Como a Polônia conservadora tem enfrentado a oposição midiática

Acusado de controlar e oprimir a “mídia independente”, o governo polonês se vê numa situação semelhante a de outros países com governos conservadores e amplo apoio popular, mas rejeitados e sabotados pela imprensa nacional e internacional.

Algumas ações no sentido de limitar o poder de sabotagem nacional de globalistas têm sido necessárias na Polônia. No entanto, o avanço de investidores como George Soros e as vozes globalistas buscam sempre caracterizar a defesa nacional da pior maneira. Mas com apoio popular, o governo polonês não teme os ataques internacionais desde que venham de fora.

Soros quer ampliar seu poder dentro do país, investindo naquilo que os globalistas chamam cinicamente de “mídia independente”.

Em 2018, Kaczynski, presidente do partido governista polonês, acusou o jornal Gazeta Wyborcza, de ser um conhecido instrumento do globalismo, ao divulgar “liberalismo, antitradicionalismo, anticatolicismo” e é “contra a própria noção de nação”, disse. O jornal pertence a um grupo que teve ações compradas por um grupo tcheco apoiado por Soros.

O governo polonês tem feito aquilo que o governo do Brasil devia fazer

Ministros do governo proibiram instituições governamentais de inserir publicidade no jornal e cancelaram assinaturas para os departamentos do governo e tribunais. Com apoio da mídia internacional e dinheiro garantido, os grupos mantidos por entidades globalistas são extremamente agressivos.

O governo também tentou privar financeiramente vários meios de comunicação globalistas e de esquerda, como Polityka e Newsweek Polska, restringindo a publicidade de fundos públicos. A entidade Freedom House, declarou que isso é parte de uma tentativa mais ampla de “enfraquecer o sistema de peso e contrapeso, silenciar vozes independentes e controlar a esfera pública”. Freedom House publicou, em 2019, artigo no qual coloca o Brasil sob suspeita de ameaçar a liberdade após eleger Jair Bolsonaro.

O desejo de influenciar nas eleições polonesas é assumido pelo jornal que já trabalha na linha ideológica de Soros e pertence a grupo que está sendo adquirido pelo bilionário. Pessoas ligadas ao jornal Gazeta Wyborcza, pertencente ao grupo Agora, afirmam temer que, se o PiS vencer a eleição deste ano, o governo seguirá os passos da “repressão midiática do primeiro-ministro Viktor Orbán, na Hungria”. A Gazeta Wyborcza recentemente publicou reportagens criando um escândalo envolvendo Kaczynski, enquanto afirma temer ser repreendido pelo governo se o PiS vencer as eleições marcadas para outubro.

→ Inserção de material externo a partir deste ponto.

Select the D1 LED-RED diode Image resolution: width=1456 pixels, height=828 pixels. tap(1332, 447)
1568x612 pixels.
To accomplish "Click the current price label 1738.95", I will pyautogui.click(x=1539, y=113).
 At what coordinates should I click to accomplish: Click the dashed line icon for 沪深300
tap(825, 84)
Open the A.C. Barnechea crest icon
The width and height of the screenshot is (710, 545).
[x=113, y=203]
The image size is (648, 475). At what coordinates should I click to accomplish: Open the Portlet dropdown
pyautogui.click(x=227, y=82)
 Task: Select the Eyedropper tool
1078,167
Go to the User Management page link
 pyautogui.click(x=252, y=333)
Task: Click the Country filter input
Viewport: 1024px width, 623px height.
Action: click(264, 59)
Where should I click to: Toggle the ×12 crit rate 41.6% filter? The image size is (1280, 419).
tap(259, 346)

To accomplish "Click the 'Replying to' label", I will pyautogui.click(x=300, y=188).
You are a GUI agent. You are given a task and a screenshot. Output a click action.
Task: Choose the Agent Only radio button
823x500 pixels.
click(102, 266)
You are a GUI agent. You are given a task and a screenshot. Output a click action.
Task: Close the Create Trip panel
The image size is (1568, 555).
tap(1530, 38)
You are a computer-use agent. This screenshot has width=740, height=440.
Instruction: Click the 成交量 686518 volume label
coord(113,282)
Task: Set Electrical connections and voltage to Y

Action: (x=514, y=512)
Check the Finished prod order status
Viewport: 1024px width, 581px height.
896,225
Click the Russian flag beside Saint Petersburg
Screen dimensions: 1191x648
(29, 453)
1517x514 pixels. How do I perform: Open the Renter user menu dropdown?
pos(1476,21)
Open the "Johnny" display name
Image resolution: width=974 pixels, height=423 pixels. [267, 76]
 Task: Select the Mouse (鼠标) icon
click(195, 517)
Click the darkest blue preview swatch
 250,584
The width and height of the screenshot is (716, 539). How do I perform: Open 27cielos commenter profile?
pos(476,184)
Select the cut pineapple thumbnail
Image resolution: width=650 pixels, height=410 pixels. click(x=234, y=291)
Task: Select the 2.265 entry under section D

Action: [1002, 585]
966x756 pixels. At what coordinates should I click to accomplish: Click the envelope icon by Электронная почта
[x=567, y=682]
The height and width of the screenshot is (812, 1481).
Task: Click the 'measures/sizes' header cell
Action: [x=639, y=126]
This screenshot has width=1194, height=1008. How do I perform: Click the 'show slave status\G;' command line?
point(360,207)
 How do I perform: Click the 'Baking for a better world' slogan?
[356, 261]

Em 2015, o governo polonês aprovou uma lei de mídia que ampliou o controle governamental sobre as mídias públicas e substituiu jornalistas que trabalhavam em rádios e TVs públicas. Uma medida nada mais do que justa, mas que tem sido motivo de ódio da mídia internacional e grandes financiadores como Soros.

Em abril de 2016, um projeto de lei previa a reconversão das emissoras públicas de rádio e televisão em mídias nacionais de fato. O projeto determinava que a mídia pública deveria dar voz ao primeiro-ministro, ao presidente e parlamentares e afirmava que a mídia pública deveria preservar as tradições nacionais, os valores patrióticos e cristãos e fortalecer a comunidade nacional.

O comissário europeu para economia digital, Günther Oettinger, criticou a lei e alertou o governo de que ela poderia restringir a liberdade de expressão. A então primeira-ministra, Beata Szydlo, rejeitou as críticas e disse que seu governo não violara as leis polonesas ou da UE.

Em dezembro de 2016, o Tribunal Constitucional declarou partes da lei da mídia inconstitucionais, e quando Beata Szydlo foi substituída por Mateusz Morawiecki, em dezembro de 2017, foi anunciado que o novo chefe de governo iria parar com a propaganda do governo na mídia pública.

A panorama da mídia na Polônia é muito diversificado e livre, mas, como classifica o Deutche Welle,”altamente polarizado entre campos políticos e ideológicos”.